_Prompt_: Could you restate exactly the lines that begin at the line with "780x1387 pixels." and end at the final line of the data?

_Source records_:
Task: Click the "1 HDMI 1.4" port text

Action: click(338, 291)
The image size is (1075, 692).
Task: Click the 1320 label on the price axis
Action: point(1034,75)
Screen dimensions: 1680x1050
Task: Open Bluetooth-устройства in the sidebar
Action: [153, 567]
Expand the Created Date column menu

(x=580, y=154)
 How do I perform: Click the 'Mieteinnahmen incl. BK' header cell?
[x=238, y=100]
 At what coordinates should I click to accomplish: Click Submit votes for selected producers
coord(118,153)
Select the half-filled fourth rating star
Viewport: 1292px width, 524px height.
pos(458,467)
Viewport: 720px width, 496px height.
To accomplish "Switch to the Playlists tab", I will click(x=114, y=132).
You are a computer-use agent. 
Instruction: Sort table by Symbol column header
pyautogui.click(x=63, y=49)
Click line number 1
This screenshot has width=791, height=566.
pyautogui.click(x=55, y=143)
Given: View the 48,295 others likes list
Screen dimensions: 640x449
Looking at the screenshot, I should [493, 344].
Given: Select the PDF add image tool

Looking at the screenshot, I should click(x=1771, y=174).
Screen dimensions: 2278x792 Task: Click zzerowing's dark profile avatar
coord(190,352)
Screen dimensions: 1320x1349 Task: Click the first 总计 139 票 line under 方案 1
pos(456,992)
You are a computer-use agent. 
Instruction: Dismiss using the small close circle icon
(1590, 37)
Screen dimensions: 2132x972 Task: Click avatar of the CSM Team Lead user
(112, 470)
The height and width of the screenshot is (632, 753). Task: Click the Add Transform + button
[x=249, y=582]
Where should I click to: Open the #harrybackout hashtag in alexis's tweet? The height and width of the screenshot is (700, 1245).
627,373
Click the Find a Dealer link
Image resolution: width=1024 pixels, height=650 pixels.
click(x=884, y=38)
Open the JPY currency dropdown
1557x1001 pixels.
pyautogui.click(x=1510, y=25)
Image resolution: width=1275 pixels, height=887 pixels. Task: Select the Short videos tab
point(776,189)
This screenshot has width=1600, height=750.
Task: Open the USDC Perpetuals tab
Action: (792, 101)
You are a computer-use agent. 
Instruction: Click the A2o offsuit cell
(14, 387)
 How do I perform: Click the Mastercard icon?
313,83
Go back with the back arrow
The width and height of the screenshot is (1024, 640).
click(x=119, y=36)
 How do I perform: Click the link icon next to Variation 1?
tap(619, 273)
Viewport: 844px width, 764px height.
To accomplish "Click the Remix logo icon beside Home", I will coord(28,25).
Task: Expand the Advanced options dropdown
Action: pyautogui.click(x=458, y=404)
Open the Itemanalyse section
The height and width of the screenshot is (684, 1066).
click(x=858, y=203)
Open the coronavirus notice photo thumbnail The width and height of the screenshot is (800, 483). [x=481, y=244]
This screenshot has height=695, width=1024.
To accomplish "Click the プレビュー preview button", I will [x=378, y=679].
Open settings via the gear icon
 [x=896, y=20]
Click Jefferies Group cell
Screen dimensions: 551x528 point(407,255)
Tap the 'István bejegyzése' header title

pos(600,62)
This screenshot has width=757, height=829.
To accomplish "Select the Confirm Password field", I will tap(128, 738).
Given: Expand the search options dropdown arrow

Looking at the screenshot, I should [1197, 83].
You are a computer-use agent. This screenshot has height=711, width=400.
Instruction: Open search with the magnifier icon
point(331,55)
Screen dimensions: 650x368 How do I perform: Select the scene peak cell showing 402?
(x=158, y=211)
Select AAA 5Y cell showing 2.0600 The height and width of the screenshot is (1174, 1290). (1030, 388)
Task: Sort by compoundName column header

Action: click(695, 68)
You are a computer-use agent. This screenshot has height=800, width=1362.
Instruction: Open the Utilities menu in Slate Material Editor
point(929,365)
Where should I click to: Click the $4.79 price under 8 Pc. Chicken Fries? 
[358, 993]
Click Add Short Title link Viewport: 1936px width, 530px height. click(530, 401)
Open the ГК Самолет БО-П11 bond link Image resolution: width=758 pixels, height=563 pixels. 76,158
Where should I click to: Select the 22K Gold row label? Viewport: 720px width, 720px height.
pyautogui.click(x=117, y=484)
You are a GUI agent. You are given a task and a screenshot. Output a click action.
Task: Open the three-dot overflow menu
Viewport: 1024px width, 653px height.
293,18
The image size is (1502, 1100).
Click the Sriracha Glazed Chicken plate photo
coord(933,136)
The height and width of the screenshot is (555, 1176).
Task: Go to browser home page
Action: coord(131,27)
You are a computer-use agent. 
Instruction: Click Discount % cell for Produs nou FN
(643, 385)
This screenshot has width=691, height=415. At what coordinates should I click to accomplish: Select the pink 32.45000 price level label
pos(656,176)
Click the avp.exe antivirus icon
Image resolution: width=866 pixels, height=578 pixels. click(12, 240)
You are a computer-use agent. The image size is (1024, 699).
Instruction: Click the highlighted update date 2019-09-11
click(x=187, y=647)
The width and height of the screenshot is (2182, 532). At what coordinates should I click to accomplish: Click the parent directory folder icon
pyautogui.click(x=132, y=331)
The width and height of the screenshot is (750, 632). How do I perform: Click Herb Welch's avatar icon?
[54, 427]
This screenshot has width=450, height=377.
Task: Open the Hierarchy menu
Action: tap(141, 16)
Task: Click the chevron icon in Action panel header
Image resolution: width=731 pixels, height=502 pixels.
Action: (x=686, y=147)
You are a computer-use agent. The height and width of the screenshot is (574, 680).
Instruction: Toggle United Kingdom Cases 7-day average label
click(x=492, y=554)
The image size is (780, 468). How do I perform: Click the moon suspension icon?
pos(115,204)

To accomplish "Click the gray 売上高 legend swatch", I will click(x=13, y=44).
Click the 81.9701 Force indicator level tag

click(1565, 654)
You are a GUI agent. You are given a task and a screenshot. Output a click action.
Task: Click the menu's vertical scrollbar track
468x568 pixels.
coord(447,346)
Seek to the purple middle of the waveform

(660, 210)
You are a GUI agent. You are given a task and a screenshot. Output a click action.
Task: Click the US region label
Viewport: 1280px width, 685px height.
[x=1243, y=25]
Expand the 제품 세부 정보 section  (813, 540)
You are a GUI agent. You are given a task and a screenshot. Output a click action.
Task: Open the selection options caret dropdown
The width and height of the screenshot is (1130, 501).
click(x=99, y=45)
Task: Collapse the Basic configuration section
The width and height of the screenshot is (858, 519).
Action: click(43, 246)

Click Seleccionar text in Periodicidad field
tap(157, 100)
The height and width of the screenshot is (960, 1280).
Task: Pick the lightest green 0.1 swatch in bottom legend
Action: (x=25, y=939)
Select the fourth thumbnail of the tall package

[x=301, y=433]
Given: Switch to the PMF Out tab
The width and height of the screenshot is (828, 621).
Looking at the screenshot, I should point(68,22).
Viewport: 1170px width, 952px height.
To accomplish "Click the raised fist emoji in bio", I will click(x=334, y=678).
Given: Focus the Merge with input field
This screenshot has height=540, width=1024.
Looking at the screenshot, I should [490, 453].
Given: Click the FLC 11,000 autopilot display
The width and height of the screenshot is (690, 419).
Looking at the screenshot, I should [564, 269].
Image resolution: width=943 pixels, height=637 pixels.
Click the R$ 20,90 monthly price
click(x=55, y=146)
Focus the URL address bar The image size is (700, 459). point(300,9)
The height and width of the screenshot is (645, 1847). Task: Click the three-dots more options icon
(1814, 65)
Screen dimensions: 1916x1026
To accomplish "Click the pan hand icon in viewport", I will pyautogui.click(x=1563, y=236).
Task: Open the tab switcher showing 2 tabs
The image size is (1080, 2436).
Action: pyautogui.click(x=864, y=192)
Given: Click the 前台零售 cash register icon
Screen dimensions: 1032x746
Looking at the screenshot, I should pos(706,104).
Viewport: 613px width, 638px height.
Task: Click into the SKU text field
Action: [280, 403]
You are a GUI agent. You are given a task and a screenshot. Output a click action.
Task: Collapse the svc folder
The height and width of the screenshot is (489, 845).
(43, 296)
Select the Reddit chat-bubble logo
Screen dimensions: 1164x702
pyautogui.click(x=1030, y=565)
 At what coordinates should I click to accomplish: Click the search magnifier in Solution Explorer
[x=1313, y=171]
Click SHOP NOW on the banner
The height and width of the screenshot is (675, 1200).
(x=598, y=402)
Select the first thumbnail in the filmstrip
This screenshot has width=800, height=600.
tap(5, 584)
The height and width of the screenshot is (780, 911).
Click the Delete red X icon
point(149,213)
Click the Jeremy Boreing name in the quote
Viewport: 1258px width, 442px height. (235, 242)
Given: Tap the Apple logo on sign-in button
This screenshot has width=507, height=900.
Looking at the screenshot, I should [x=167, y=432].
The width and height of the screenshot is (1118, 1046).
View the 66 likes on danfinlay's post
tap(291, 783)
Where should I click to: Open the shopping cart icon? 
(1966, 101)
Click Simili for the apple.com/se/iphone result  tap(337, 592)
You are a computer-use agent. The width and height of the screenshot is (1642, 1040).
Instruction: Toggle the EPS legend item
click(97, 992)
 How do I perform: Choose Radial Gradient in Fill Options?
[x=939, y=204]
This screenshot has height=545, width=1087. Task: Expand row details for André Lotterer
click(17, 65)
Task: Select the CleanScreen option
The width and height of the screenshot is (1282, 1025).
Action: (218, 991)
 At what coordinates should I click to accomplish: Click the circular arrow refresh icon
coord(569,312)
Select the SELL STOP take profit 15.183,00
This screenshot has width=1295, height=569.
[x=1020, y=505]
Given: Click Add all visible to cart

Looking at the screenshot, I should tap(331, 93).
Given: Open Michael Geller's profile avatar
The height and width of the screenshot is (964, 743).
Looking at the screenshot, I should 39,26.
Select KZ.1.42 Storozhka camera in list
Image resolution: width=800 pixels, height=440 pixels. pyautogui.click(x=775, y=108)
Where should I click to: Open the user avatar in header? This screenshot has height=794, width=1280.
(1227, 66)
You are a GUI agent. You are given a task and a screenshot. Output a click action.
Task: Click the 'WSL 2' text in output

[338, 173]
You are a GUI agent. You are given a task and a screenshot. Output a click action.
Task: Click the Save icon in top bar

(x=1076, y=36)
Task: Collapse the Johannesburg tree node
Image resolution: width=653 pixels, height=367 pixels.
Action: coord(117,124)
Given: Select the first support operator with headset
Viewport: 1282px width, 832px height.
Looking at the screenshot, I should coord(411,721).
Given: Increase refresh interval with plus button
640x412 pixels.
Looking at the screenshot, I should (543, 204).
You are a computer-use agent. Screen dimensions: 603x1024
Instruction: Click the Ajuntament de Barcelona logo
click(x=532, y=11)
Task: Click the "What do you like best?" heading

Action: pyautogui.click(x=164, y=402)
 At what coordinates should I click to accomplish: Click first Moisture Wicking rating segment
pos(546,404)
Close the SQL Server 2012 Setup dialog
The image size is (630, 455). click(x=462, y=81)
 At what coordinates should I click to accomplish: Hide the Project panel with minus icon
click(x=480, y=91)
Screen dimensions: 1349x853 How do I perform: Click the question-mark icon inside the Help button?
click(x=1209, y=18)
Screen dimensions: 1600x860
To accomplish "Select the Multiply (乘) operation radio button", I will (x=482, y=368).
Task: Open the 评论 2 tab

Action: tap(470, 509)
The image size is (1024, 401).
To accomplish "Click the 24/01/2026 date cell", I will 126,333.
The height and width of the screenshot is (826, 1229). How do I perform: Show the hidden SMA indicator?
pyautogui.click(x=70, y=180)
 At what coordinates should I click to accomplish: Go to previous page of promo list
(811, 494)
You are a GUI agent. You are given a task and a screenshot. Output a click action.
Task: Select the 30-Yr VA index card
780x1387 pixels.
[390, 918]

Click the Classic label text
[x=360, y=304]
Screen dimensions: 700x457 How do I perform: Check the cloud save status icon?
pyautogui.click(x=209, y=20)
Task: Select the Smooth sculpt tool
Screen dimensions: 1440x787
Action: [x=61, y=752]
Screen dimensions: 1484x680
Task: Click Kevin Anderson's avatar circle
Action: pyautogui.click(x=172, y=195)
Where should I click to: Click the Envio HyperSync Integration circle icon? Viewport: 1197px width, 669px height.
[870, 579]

_Task solution_:
780x1387 pixels.
[390, 918]

Click the Classic label text
[x=360, y=304]
Screen dimensions: 700x457 How do I perform: Check the cloud save status icon?
pyautogui.click(x=209, y=20)
Task: Select the Smooth sculpt tool
Screen dimensions: 1440x787
Action: [x=61, y=752]
Screen dimensions: 1484x680
Task: Click Kevin Anderson's avatar circle
Action: pyautogui.click(x=172, y=195)
Where should I click to: Click the Envio HyperSync Integration circle icon? Viewport: 1197px width, 669px height.
[870, 579]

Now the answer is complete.